Page text -
== Segment start ==

GUI agents handle long tasks better when a learned controller selects and compresses multimodal memory instead of replaying full history or using text alone.

A machine-rendered reading of the paper's core claim, the machinery that carries it, and where it could break.

The paper presents MementoGUI as a plug-in system that adds a controllable memory layer to existing MLLM-based GUI agents for tasks spanning many interface steps. Standard approaches either flood the model with every past screenshot or strip away visual details by summarizing in text only, leading to brittle performance when context must persist across dozens of actions. MementoGUI treats memory management as a learnable online control problem: a dedicated MementoCore module decides which events to retain with short text summaries plus targeted image regions, writes reusable past episodes, and retrieves them when relevant. Experiments across three benchmarks show consistent gains over no-history, full-replay, and text-only baselines, with larger memory-controller models amplifying the benefit. If the approach holds, agents could sustain coherent behavior on extended computer-use workflows without manual history engineering or context overflow.

== Segment end ==

Exercise instructions -
a. Using the MementoGUI summary, explain why standard ways of handling history make GUI agents brittle on long tasks. Answer in one to three sentences.
b. Pick up the MementoGUI summary after its last sentence and keep writing.

Collected data -
== Segment start ==

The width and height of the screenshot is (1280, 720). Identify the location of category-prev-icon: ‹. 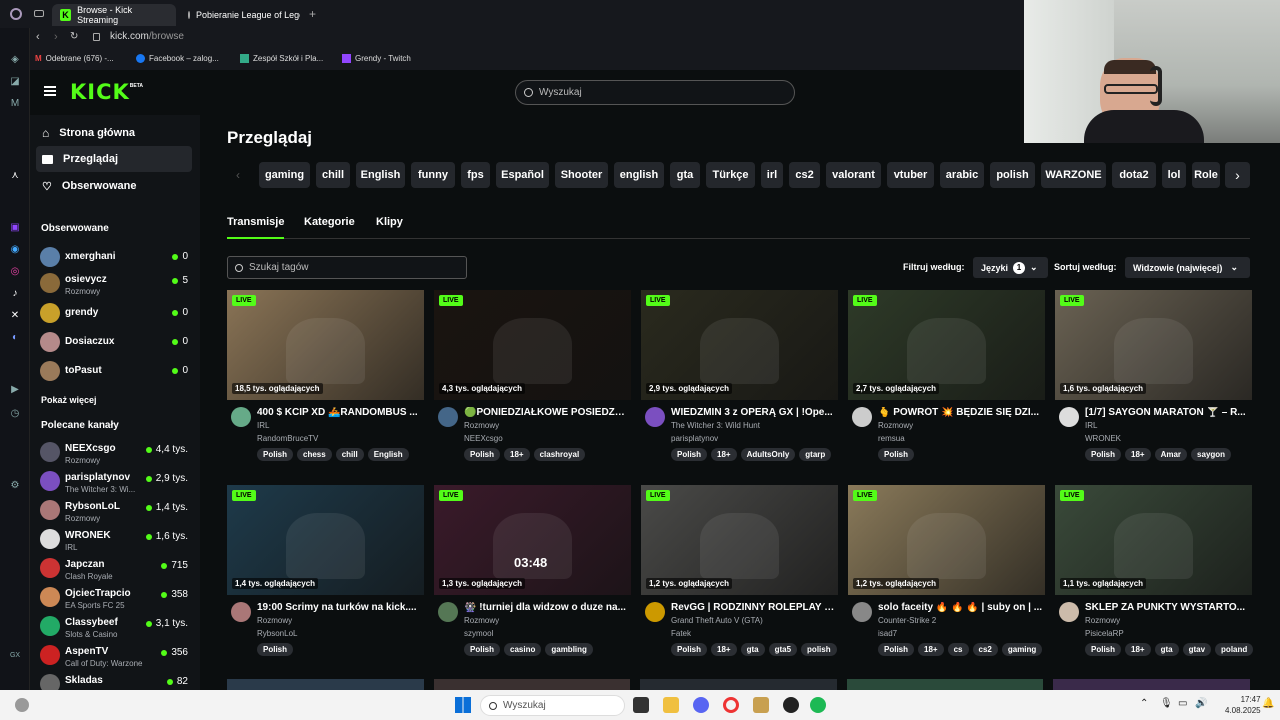
(238, 175).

== Segment end ==

Results for each task -
a. Standard approaches either flood the model with every past screenshot or summarize history in text only, which strips away visual details. Either way, performance becomes brittle when context has to persist across dozens of actions.

b.
Core claim

MementoGUI formulates long-horizon GUI control as an online memory-control problem solved by MementoCore, a modular learned controller that performs step processing, memory compression into textual summaries with ROI-level visual evidence, episodic writing of reusable trajectories, and relevance-based episodic selection, allowing plug-in augmentation of any MLLM GUI agent backbone without finetuning while delivering measurable gains on GUI-Odyssey, MM-Mind2Web, and the introduced MementoGUI-Bench.

What carries the argument

MementoCore, a modular learned controller with specialized operators for step processing, memory compression, episodic writing, and episodic selection that selectively preserves task-relevant interface events using both text and visual regions.

If this is right

  • Agents maintain coherent task state across dozens of steps without being overwhelmed by redundant screenshots.
  • Retaining localized visual evidence alongside text summaries improves decision accuracy over text-only memory.
  • Performance scales with the size of the MementoCore backbone, indicating that stronger memory control models yield larger gains.
  • MementoGUI-Bench and the associated MLLM-based metrics provide a standardized way to evaluate memory consistency in long GUI tasks.

Where Pith is reading between the lines

These are editorial extensions of the paper, not claims the author makes directly.

  • The same selective multimodal memory pattern could transfer to other long-horizon agent domains such as web navigation or robotic manipulation where full history replay is impractical.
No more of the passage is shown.